Bancroft dispels a lot of myths about abusive men (specifically) and addiction. I'm going to go ahead and list the important myths Bancroft dispels and what research I found on this topic.

(1) Not all substance abusers are abusive partners.

This was something I never thought about. I used to have the bias that if you were a substance abuser you would be an IPV perpetrator. However, when Bancroft put it so poignantly, it makes SO much more sense! I mean, if all substance abusers were abusive partners, a lot of people I know would be victims and perpetrators of IPV. Granted, I know victims and perpetrators of IPV, and while some of them drink, other firends of mine who drink or substance abuse do not get violent with their partners. It's one of those famous "It Depends" situations that winds itself all through psychology and sociology philosophy.
The second myth was the flip side of this in that  not all abusive partners are substance abusers.
I came from a small town where I heard of people abusing substances and getting belligerent and abusive with their partners. This probably contributed to my once long standing bias.

(2) If they stop drinking/using they will stop abusing...

The answer is (usually) no. Drinking alone is not always enough to stop a person from abusing. Bancroft finds that often times perpetrators of IPV will have a "grace period" when they are getting sober, but then become violent (or more violent). However, she does find that perpetrators who focus on getting sober and work hard at working with their partners on their relationship to end the cycle of violence that they show more promising results. These things, as we have seen so far and will see in the future, are not always black and white. There are so many factors that play into IPV that it could be rarely one cause alone.

(3) They only abuse when they drink/use...

Bancroft writes that from her interviews with perpetrators of IPV that they many times are conscious of their intentions to hurt their partner and can be premeditated. Also, Bancroft finds that when a victim recounts the day-to-day routines with their abuser that their abuse is often not restrained to times when they are drinking. She finds that perpetrators use drinking/using as a reason or excuse to abuse. They would blame the drug/drink rather than themselves. This could contribute to them getting more violent when they drink/or use. Also there is a sort of placebo/labeling effect when someone drinks or uses. If you are telling someone or thinking that drinking/using is going to make you angry or violent, then you will more likely become angry or violent.

These were the three main myths or thoughts I wanted to tackle today because they lied in my own beliefs for the longest time, until now. I also tried to do some outside search but damned Ebsco doesn't have the full text to some of the great studies about GLBTQ substance use and abuse and the prevelance rates for IPV and Substance Use.

However, I did find an interesting study done in Canada using a self-report survey on women who use substances in IPV shelters. It turns out that they tend to show decreases rates of using during and after their stay in the shelter. The theory that surrounds this is that the support that the individual has can help them overcome their need for substances or help find alternatives to using.

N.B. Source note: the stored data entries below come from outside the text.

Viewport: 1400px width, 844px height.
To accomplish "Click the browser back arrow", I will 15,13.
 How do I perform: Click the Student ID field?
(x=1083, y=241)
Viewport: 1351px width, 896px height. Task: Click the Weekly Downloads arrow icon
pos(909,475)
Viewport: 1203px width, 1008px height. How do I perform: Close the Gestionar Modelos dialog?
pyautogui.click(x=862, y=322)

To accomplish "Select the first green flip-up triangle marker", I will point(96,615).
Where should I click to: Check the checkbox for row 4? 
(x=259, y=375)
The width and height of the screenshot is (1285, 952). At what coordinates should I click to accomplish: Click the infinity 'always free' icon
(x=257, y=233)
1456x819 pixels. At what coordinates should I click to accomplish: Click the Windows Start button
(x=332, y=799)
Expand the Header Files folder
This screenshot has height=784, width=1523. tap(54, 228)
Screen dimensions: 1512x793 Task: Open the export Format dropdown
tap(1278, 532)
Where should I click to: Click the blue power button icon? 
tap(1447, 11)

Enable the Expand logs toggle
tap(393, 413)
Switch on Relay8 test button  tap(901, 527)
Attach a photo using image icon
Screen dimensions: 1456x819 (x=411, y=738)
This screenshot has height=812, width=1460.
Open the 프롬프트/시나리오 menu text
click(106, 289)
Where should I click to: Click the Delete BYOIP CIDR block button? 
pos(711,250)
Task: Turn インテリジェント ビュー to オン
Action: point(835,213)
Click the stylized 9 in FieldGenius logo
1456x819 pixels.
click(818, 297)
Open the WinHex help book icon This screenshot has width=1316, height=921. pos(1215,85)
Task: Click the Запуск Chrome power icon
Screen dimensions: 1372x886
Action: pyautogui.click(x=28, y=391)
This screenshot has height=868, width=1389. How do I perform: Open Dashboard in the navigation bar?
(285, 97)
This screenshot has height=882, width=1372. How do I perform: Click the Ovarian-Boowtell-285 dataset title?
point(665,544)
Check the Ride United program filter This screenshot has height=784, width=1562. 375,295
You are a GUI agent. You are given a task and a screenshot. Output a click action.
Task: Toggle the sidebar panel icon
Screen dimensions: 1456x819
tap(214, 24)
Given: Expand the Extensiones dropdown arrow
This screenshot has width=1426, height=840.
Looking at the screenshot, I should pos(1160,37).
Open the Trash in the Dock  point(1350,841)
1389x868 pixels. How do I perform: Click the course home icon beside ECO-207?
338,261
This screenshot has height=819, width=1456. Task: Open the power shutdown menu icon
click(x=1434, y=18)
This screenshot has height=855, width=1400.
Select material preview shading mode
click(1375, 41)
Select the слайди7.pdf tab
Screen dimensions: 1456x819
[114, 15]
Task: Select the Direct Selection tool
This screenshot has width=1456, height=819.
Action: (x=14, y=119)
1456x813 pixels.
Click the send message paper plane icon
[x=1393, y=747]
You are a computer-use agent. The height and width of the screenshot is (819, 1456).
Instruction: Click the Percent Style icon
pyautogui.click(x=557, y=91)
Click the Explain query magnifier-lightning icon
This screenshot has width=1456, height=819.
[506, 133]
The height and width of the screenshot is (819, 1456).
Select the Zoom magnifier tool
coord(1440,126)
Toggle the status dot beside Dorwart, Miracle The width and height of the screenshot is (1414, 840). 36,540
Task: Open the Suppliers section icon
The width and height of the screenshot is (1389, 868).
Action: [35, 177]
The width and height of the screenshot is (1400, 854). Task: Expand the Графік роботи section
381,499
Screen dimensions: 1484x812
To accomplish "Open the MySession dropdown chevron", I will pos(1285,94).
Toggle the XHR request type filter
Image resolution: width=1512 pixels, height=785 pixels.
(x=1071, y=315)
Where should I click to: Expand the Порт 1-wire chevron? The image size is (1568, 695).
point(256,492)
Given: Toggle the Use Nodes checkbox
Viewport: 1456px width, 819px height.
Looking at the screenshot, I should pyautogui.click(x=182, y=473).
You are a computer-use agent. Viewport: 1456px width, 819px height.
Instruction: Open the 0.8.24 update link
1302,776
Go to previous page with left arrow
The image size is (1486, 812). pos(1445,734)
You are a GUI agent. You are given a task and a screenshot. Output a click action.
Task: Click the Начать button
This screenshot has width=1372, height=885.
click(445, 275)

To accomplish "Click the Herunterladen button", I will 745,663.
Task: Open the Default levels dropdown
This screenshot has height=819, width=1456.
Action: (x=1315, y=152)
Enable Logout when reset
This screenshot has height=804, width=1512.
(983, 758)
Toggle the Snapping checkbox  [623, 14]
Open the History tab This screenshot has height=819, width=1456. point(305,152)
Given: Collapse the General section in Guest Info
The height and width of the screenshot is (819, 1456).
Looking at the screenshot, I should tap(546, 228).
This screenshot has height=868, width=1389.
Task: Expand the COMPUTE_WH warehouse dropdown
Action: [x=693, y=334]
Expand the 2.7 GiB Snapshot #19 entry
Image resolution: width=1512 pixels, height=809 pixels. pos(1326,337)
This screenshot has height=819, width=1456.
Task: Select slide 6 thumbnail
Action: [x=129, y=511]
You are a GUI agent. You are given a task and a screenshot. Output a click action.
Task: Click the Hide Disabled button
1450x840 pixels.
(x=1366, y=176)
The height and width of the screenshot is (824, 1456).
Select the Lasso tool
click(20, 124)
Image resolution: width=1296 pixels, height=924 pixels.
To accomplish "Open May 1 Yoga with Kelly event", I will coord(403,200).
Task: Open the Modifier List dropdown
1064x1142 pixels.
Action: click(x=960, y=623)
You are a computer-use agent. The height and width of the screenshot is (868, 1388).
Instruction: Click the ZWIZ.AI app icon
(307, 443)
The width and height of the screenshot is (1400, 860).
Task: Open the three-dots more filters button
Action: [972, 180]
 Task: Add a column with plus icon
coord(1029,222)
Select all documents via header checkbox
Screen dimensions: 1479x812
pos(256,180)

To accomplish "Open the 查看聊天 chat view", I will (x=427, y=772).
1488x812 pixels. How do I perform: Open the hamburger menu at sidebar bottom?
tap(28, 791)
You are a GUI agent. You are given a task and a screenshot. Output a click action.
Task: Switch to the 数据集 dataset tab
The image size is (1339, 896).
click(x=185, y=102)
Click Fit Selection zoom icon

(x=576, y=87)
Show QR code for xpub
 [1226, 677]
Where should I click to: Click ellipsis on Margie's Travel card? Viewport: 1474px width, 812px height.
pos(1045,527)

I did also find another study, and I remember reading something similar to this in my Juvenile Delinquency class 2 years ago, about adolescents, IPV, and substance abuse. The researchers wanted to know if adolescents witness IPV if they would be more likley to be a substance user/abuser. Their study shows that there is statistically significant data that shows adolescent females are more likley to substance/use and abuse after witness IPV in their lives than adolescent boys. Note, this are just added risk factors and NOT causes. But an interesting study none-the-less.

All in all I found this week to be really insightful. I got to tackle long-held biases of my own. I feel that anyone, espeically going into the helping professions, should challenge themselves and make sure they are aware of their biases. It is important to know what kind of, for lack of a better word, baggage or way-of-thinking you're bringing to the counseling table. I'm glad I got mine out there, and I am also glad they are changed.